■ DATA TO USE
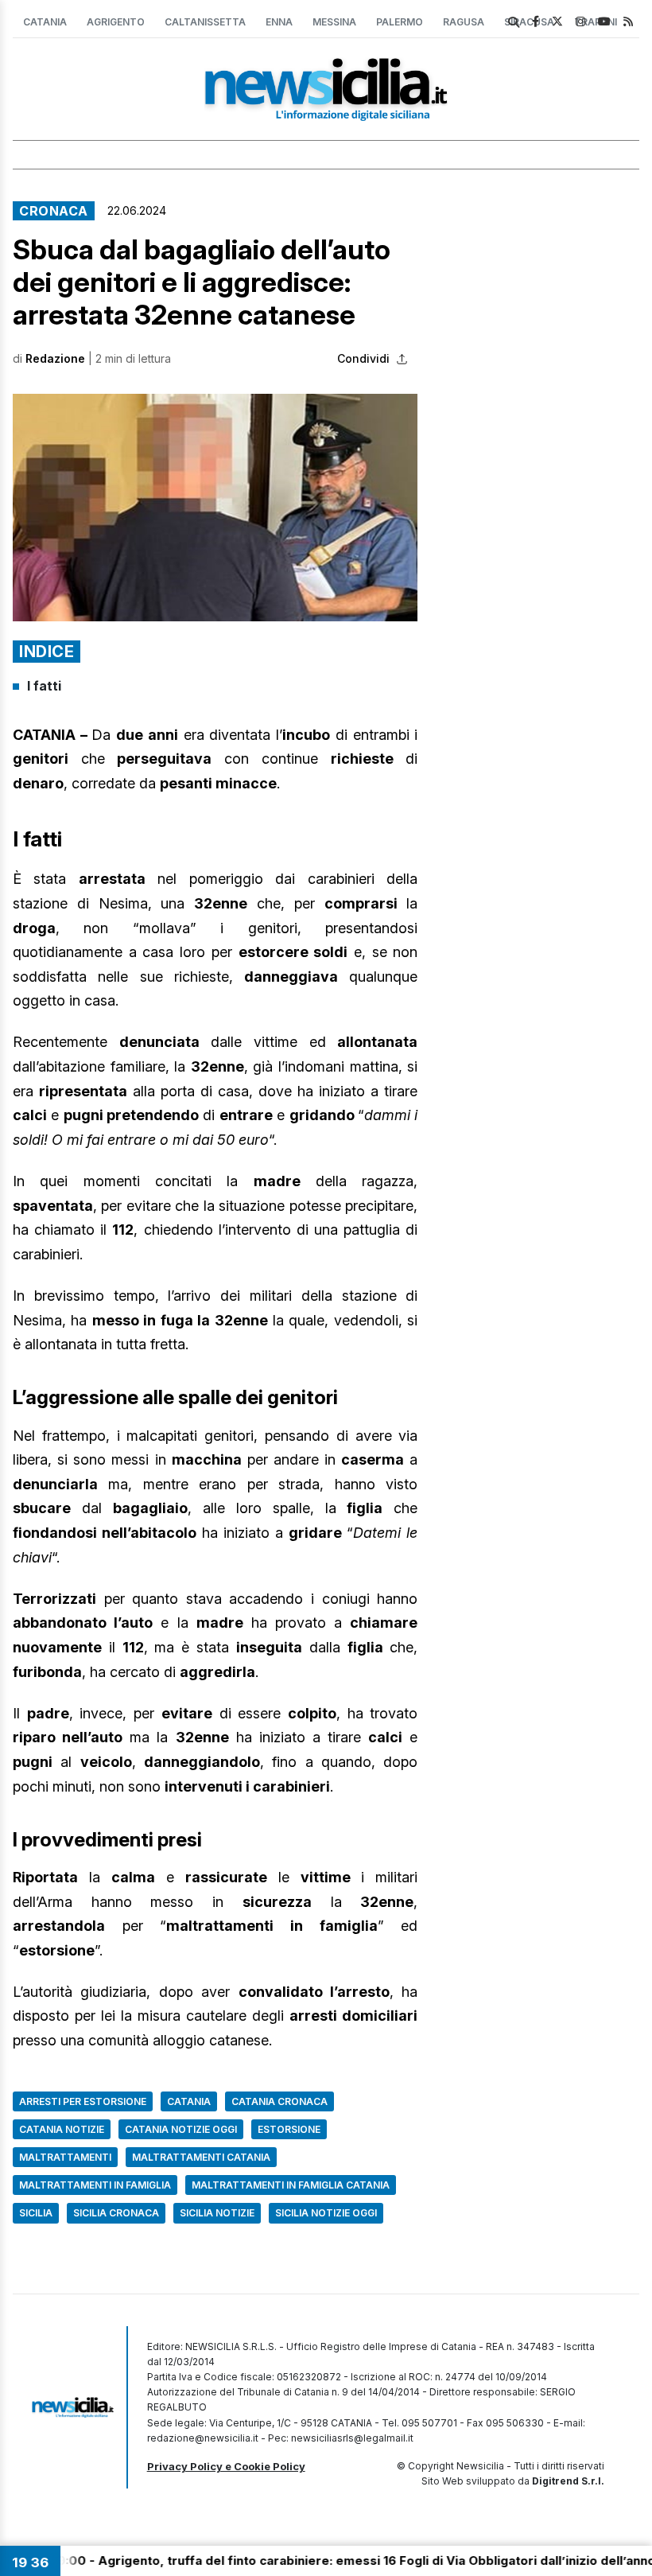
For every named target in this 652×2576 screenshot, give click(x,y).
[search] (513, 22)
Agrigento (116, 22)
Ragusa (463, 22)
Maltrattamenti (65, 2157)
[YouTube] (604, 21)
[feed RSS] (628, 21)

--

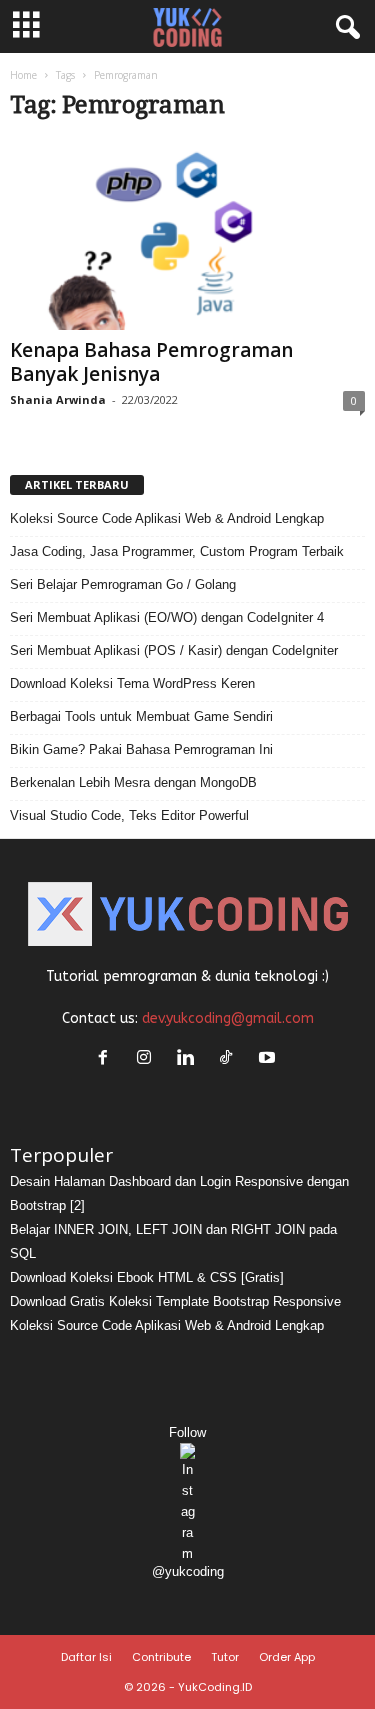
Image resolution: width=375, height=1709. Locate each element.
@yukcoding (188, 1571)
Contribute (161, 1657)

■ WHAT YOU HAVE TO DO
Referring to the material above, set down exactly the lines between the line with "For every named" and the line with "[feed RSS] (628, 21)", inclusive, and no other lines.

■ TASK RESPONSE
For every named target in this 652×2576 screenshot, give click(x,y).
[search] (513, 22)
Agrigento (116, 22)
Ragusa (463, 22)
Maltrattamenti (65, 2157)
[YouTube] (604, 21)
[feed RSS] (628, 21)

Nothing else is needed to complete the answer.